The pilot detaches his headset, revealing a ragged beard and shoulder-length dark hair. He disembarks and walks to the sagging, weatherbeaten wooden building. The gunmen sitting in back stay where they are, waiting for something. Boys begin to stream onto the runway, hooting and shouting with mocking triumph, boys armed with guns or pangas or both. Most are in their teens, but some look no older than twelve. Most are shirtless. Their eyes are wide and bloodshot. Dozens of them throng around the helicopter, waving their weapons in the air, pretending to shoot at their new captives, poking with gun barrels at those sitting on the sides of the benches.

Veronica looks beyond their homicidal welcoming committee, hoping for some reprieve.
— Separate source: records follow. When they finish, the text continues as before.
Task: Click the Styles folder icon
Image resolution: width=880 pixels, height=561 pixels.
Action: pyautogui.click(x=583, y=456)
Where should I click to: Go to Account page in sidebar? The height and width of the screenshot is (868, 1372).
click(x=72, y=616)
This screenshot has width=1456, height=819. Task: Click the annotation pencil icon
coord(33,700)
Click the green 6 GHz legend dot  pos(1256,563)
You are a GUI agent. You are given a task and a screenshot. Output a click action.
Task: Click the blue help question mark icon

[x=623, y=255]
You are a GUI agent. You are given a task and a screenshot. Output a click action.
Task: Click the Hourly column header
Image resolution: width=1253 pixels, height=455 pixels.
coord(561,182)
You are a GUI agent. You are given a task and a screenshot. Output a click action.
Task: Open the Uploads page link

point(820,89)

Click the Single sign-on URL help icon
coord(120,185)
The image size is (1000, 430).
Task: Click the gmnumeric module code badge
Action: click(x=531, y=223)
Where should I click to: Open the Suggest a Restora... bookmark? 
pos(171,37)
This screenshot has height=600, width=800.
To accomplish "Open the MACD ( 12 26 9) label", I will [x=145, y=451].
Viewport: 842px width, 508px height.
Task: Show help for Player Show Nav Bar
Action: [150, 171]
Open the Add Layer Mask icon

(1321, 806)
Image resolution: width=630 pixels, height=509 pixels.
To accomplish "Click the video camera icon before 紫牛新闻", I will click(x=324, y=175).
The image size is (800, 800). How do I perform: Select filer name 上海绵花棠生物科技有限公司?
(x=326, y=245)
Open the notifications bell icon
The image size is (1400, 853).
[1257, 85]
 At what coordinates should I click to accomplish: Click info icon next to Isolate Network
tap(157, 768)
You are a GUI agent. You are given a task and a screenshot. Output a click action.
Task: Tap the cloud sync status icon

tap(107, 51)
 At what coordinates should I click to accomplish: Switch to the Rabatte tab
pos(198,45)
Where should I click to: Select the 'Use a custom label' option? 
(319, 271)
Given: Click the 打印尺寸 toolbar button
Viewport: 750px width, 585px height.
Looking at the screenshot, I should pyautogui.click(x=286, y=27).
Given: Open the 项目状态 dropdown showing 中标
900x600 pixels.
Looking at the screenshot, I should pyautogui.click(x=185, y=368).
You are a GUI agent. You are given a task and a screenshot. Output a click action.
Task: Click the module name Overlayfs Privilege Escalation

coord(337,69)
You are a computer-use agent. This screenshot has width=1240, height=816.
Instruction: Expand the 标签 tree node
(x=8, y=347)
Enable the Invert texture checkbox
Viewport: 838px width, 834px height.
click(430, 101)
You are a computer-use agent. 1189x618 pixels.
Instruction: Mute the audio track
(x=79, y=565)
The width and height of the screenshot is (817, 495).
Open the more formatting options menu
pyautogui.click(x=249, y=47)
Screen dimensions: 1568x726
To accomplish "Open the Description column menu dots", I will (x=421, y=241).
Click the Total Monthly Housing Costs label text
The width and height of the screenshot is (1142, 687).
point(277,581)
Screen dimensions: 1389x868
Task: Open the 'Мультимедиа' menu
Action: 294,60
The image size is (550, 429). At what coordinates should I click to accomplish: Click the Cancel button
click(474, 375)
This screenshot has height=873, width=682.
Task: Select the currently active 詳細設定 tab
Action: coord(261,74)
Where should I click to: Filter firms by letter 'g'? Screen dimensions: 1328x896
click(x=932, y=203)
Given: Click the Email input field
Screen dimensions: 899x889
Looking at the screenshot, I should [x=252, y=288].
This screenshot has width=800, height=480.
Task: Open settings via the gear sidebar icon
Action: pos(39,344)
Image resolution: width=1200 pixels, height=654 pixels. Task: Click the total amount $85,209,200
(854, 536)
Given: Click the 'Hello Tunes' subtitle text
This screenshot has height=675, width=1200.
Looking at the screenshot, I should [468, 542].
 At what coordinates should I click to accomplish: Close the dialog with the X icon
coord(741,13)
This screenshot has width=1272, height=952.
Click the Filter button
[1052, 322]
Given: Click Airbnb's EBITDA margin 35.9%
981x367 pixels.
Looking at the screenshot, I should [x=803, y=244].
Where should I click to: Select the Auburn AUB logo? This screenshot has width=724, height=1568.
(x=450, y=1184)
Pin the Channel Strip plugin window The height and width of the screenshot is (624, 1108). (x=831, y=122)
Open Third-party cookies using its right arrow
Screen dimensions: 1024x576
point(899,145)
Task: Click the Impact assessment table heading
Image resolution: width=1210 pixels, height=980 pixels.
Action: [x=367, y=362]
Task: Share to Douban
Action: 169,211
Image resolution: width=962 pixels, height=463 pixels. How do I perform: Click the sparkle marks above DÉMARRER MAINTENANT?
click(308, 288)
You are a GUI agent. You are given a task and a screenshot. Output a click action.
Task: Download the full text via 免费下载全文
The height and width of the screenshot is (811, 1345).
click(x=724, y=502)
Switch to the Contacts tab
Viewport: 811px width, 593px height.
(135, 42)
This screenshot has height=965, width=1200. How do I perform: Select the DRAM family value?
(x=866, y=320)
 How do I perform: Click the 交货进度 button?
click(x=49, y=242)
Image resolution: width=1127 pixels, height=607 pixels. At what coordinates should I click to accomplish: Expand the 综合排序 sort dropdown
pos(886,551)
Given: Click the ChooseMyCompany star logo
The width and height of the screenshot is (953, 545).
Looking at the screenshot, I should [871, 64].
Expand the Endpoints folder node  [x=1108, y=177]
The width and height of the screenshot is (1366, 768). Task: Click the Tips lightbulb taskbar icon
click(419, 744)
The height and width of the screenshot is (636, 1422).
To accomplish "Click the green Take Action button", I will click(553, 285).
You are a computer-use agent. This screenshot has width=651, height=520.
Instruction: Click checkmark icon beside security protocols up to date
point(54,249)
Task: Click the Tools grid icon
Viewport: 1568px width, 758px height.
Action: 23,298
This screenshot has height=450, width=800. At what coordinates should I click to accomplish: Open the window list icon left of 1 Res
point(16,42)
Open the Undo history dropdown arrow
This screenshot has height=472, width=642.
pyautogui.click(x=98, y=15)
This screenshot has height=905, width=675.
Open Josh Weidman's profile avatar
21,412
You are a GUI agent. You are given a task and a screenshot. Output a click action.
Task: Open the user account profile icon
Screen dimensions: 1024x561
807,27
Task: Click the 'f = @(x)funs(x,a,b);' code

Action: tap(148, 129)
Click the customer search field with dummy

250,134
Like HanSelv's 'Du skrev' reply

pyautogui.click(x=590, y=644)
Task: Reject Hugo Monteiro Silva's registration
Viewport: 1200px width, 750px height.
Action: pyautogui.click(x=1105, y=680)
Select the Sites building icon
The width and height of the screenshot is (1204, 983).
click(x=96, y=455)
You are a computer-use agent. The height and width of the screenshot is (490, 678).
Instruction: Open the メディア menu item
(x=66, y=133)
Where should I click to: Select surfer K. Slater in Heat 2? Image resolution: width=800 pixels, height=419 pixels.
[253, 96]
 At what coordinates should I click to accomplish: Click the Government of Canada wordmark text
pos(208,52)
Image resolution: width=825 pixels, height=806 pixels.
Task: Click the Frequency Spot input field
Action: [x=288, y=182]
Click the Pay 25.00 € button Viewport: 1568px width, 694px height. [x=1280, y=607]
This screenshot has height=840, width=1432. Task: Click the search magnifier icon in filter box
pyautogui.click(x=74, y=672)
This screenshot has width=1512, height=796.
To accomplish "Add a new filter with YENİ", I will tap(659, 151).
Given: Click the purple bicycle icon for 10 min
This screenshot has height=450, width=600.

She sees a huge machine gun fed by long chains of bullets, and two rocket launchers, gleaming bulbous cones sprouting obscenely from tarnished tubes of dark metal, propped up against a big wooden crate. The ground is strewn with yellow plastic jerrycans, metal pots, empty bottles, coils of wire, charred bits of wood, unidentifiable debris. A few lean, feral-looking dogs prowl the open places. A scattering of older men sit and stand amid the shelters, dreadlocked men in their twenties and thirties, lean and strong, wearing rubber boots, red bandannas, necklaces of bones and bullets, pangas and rifles. They observe the airstrip with cold, flat expressions that make Veronica shiver. It is like staring into a nest of rattlesnakes. The exuberant frat-boys-gone-psychotic aggression of the teenagers is almost charming compared to the silent, predatory menace beyond.

Beside her, Derek says, his voice raw, "I'm sorry. I don't think we're going to get out of this."